The silver buttons are programmable ‘Media Keys’ that change function according to the application being used: play controls in Media Player, slide controls in PowerPoint and so on. We found it detected all the relevant applications on our PC, with the exception of Media Center, although as Gyration also produces a Media Center remote perhaps this isn’t surprising.
Functions and features are all controlled via the MotionTools software, which isn’t the most intuitive program to use, but gets the job done once you realise how it works. The help file and user guide are well worth spending some time with first; we foolishly though we could work it all out without this, but believe us, you can’t.

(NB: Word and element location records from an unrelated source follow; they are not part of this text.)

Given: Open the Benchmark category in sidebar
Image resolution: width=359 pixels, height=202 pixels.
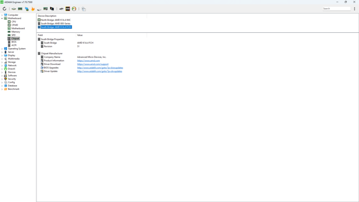Looking at the screenshot, I should point(13,89).
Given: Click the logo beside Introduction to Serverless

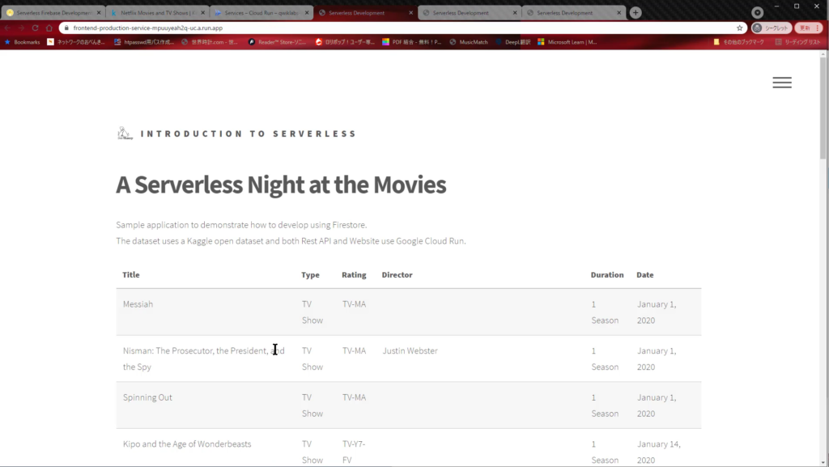Looking at the screenshot, I should 124,134.
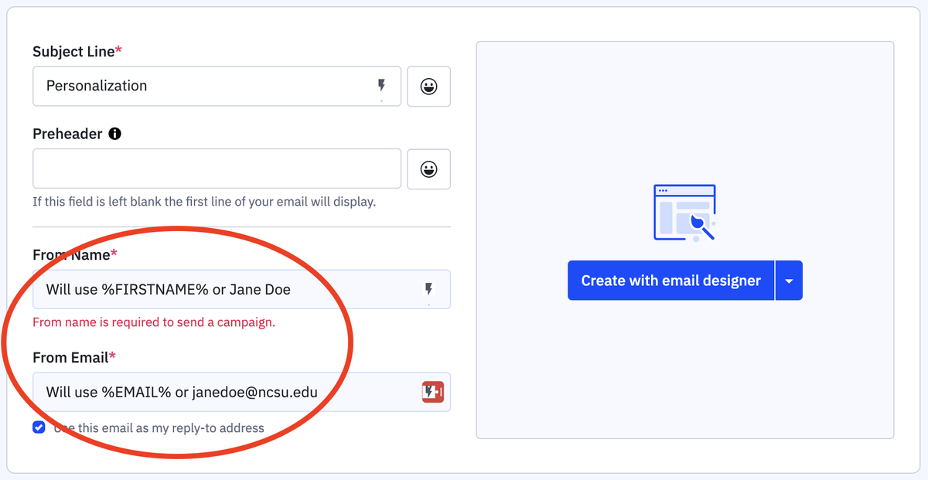Click the From name required error message

(x=153, y=322)
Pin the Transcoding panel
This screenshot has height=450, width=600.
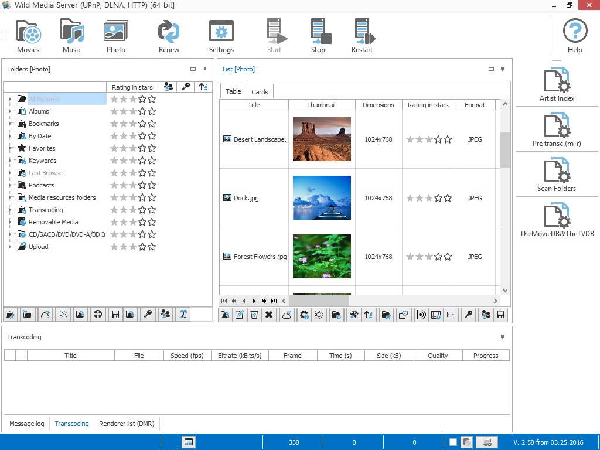502,337
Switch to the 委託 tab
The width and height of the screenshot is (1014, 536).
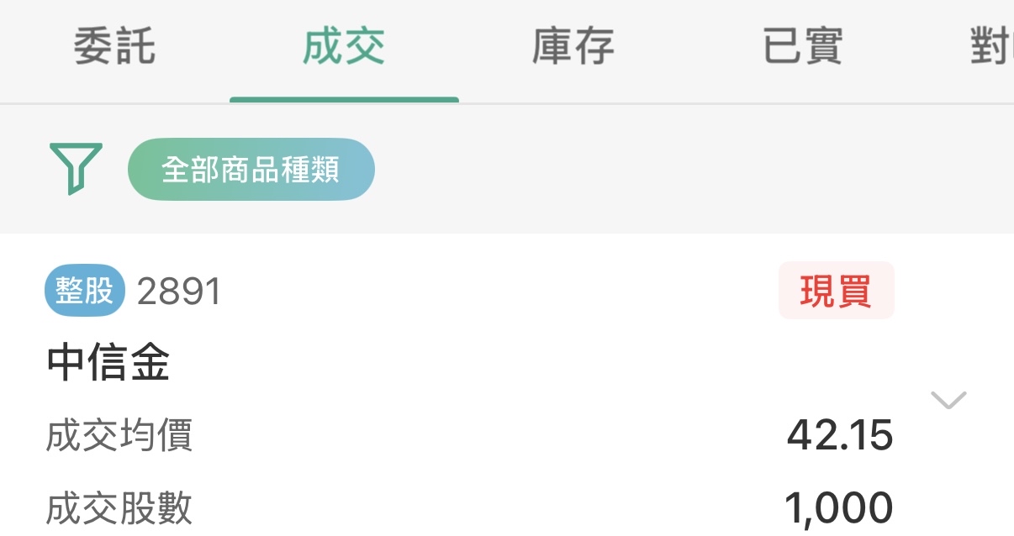coord(114,47)
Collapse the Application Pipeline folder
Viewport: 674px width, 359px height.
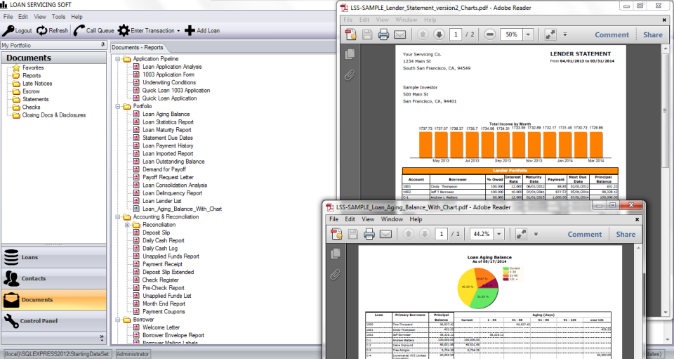coord(118,59)
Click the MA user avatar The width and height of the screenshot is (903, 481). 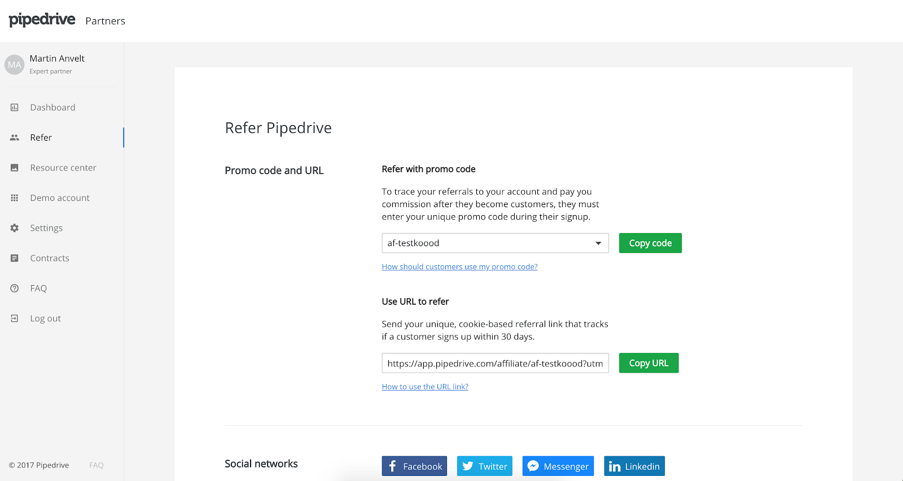coord(15,64)
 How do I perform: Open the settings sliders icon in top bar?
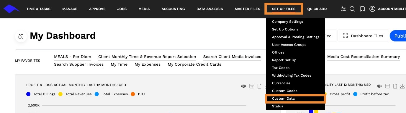[x=343, y=9]
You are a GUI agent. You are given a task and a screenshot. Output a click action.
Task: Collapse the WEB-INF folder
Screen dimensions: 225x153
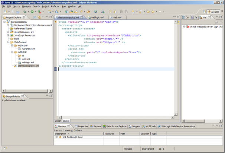tap(13, 52)
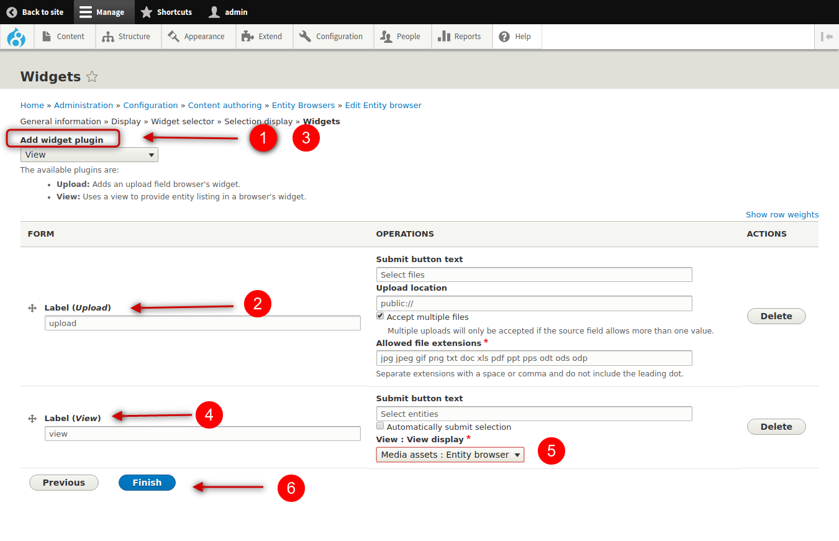Star the Widgets page as shortcut

pyautogui.click(x=92, y=77)
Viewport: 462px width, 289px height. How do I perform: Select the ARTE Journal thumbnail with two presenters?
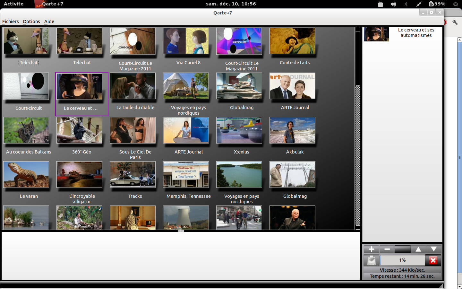(292, 86)
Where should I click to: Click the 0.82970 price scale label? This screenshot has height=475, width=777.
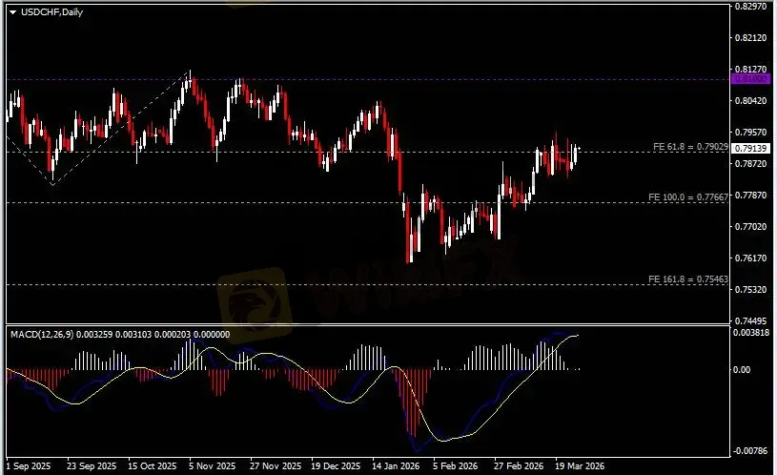(751, 7)
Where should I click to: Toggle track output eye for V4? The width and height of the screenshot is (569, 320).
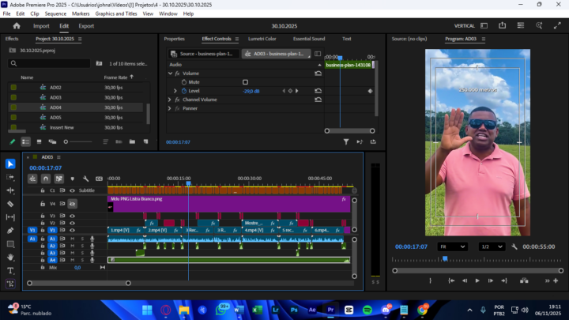(x=72, y=203)
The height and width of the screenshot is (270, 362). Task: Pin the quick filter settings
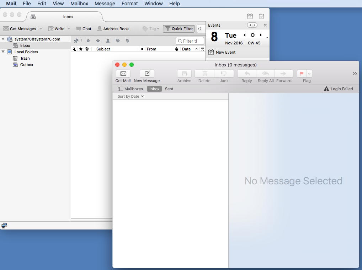point(76,41)
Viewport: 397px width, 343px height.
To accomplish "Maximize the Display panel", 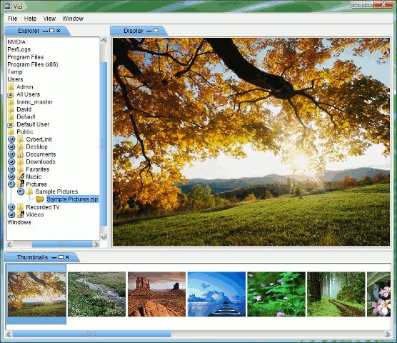I will coord(156,31).
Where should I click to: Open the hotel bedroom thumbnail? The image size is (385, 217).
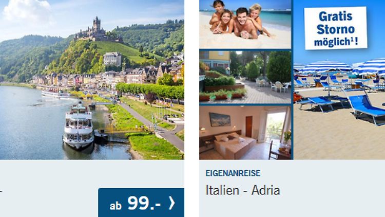pyautogui.click(x=245, y=133)
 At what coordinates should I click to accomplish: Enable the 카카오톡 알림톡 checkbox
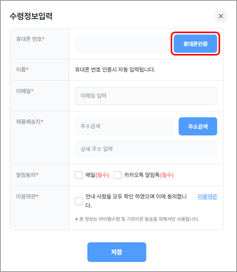118,175
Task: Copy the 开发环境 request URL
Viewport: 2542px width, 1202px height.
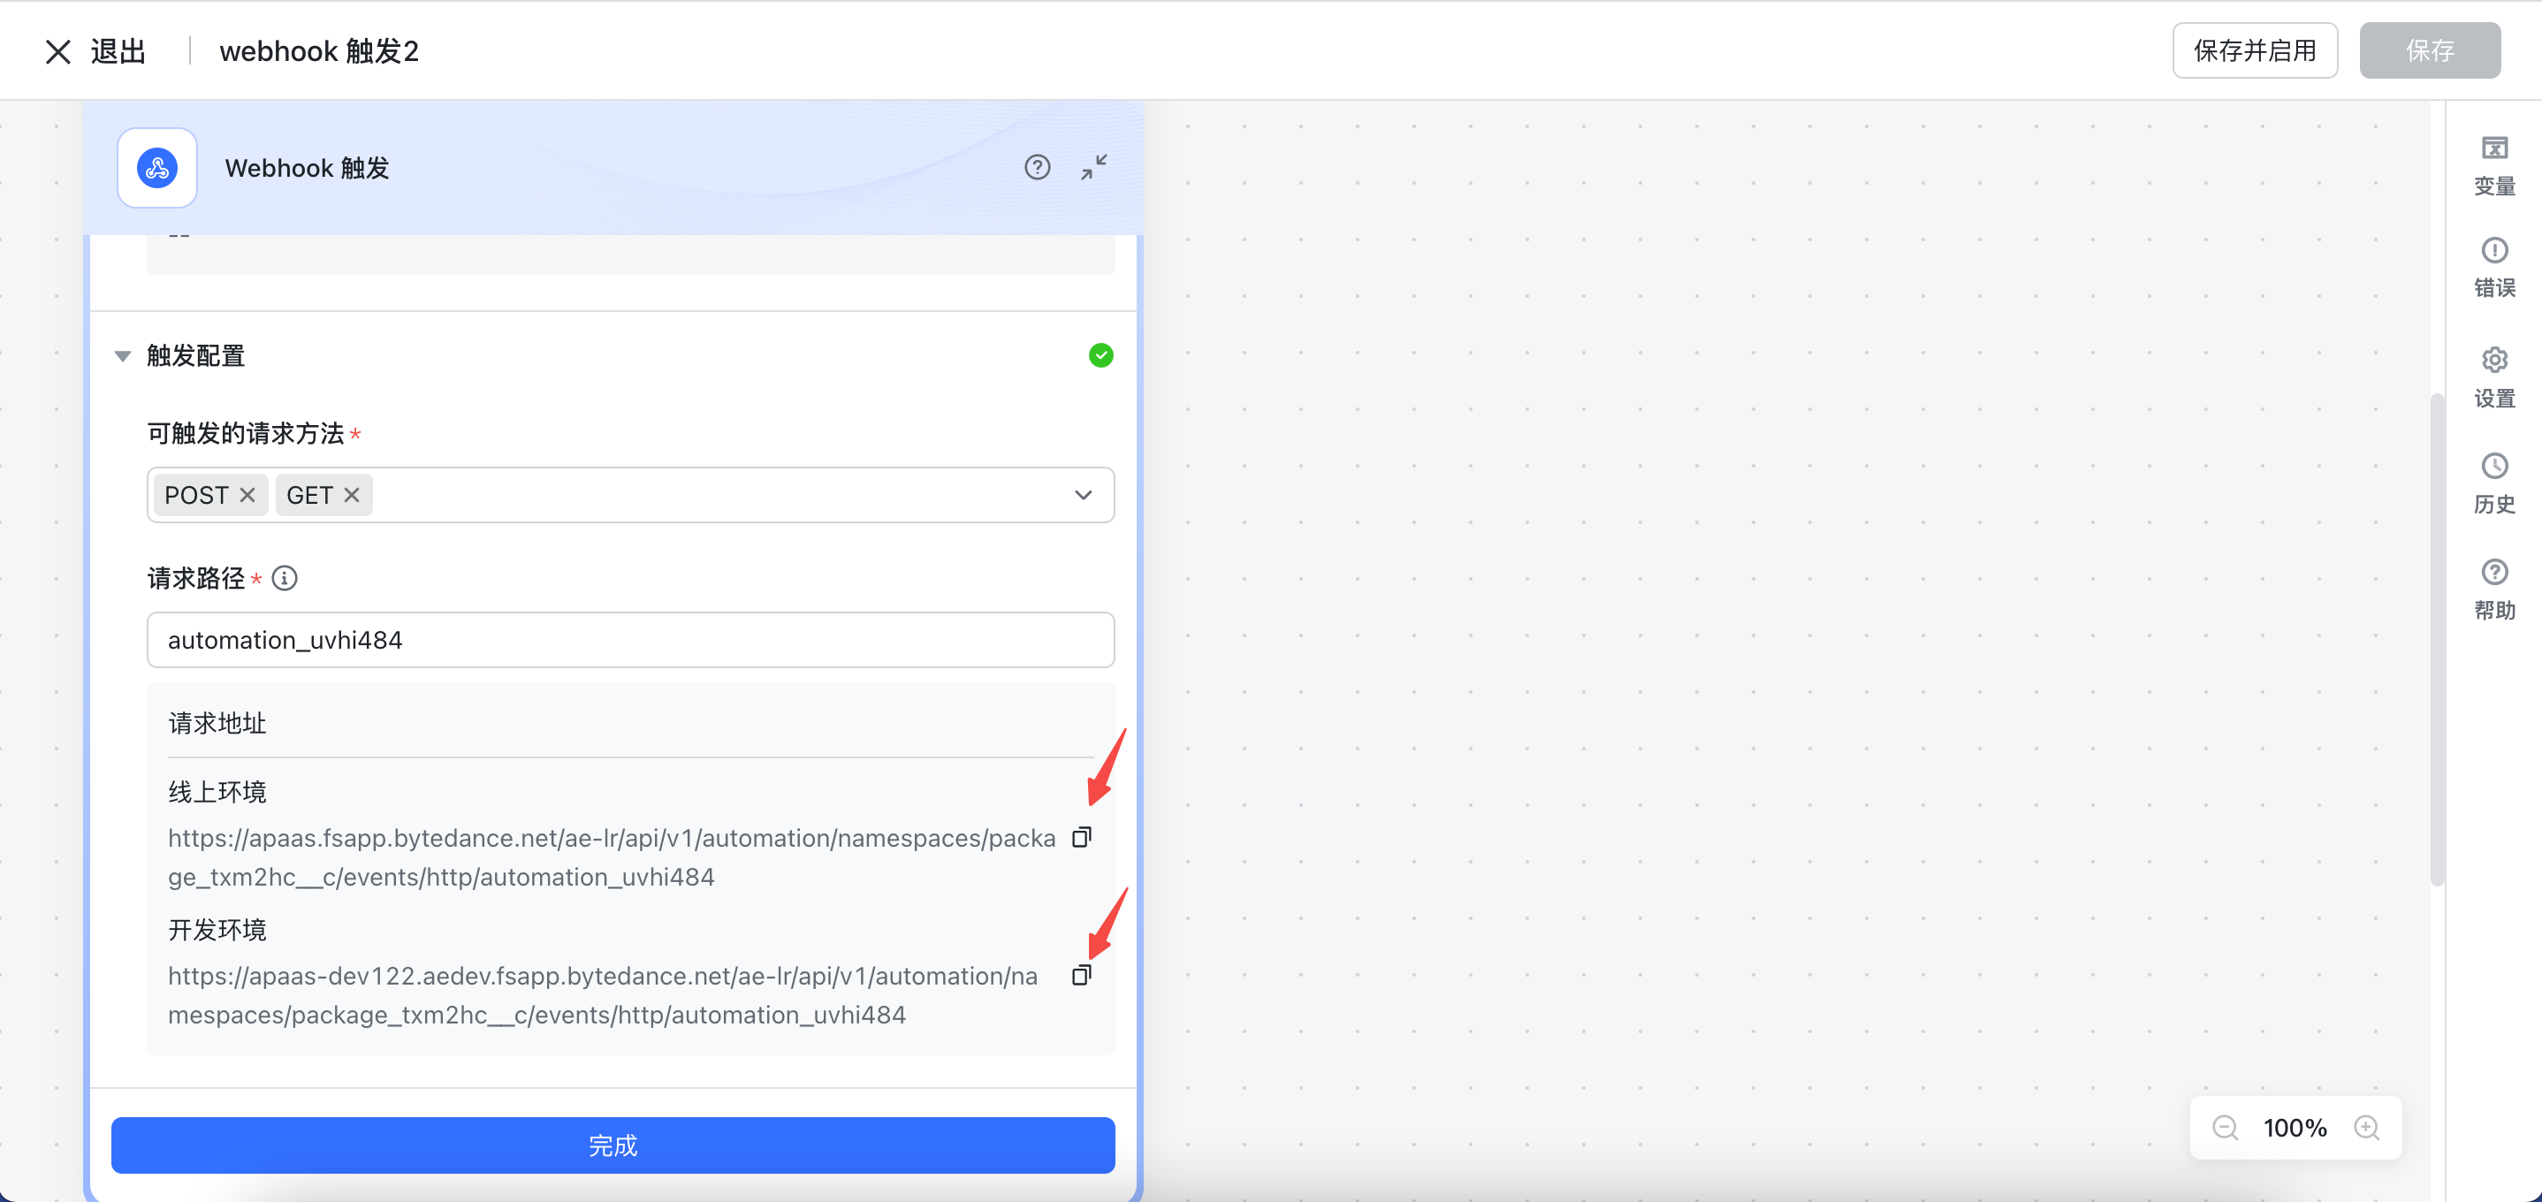Action: [x=1082, y=975]
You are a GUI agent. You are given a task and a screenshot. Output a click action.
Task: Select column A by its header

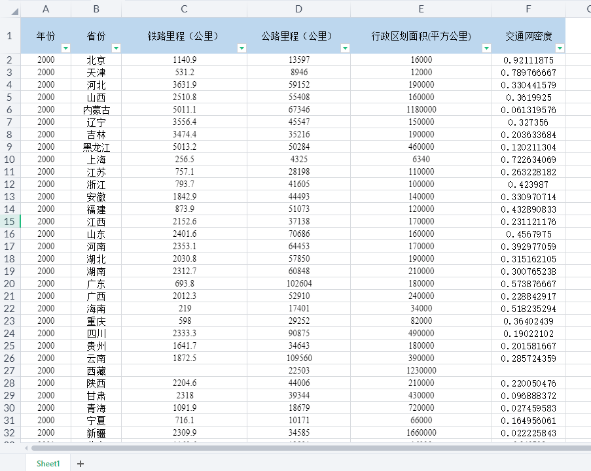46,9
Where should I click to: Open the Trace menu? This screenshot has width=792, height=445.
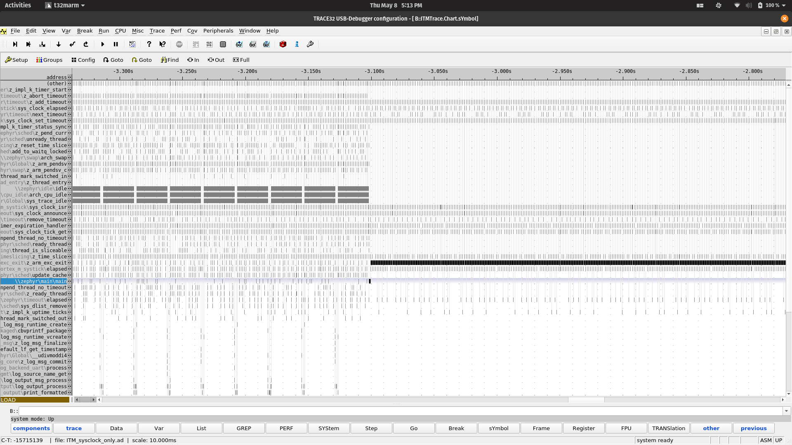tap(157, 31)
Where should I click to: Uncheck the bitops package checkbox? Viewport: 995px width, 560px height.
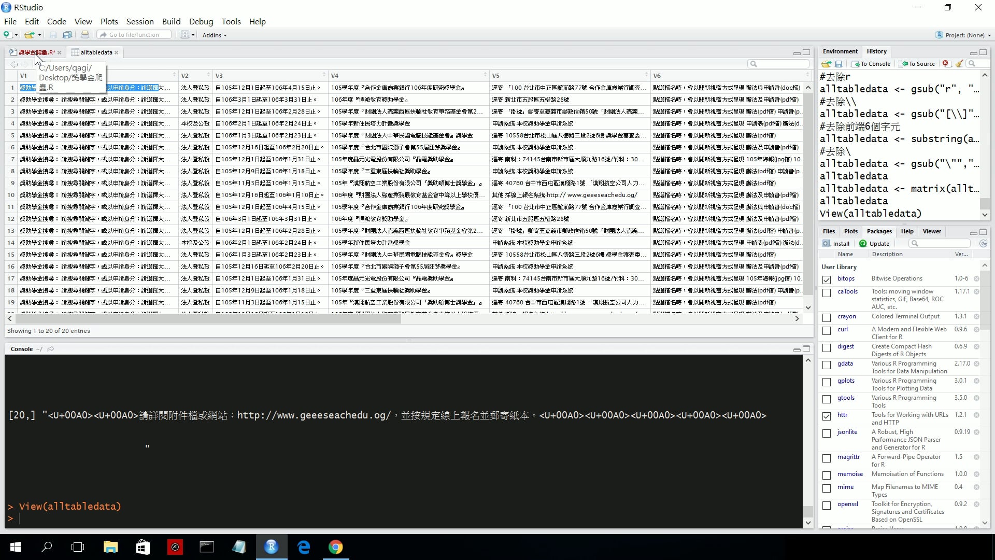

Gesture controls in particular – where you press the circular gesture button on the top while swiping the mouse in one of eight compass directions – take a while to get consistently right, the trick being to move your wrist and not your arm. As a basic desktop laser mouse it’s perfectly adequate and suitable for left-handers, too, although the scroll wheel doesn’t have a tilt capability.
Customisation options are good, with a fairly long list of predefined actions and gestures that can be assigned (using drag-and-drop onto a little picture of the mouse) within each application type (General, Internet, Media Player and Presentation). You can’t create your own special actions, although you can add any application and record simple keyboard shortcuts (such as Ctrl-X, for example) for assigning to a key or gesture.
Presentations are probably the use that will attract most buyers, and it does work well. Our only criticism is that the using the thumb to left-click does require a fairly agile thumb: our Neanderthal-like hands weren’t particularly comfortable when trying to select text accurately, often hitting the media keys instead. But this aside, it has some handy presentation features such as spotlight, highlighter, curtain reveal and simulated laser pointer modes.
The Air Mouse Elite comes with a miniature 2.4GHz RF USB dongle (good for up to 30m) and a USB-powered charging stand (there’s a charge level indicator on the mouse body). The retention mechanism is a bit hit-and-miss and doesn’t hold the mouse very securely, though.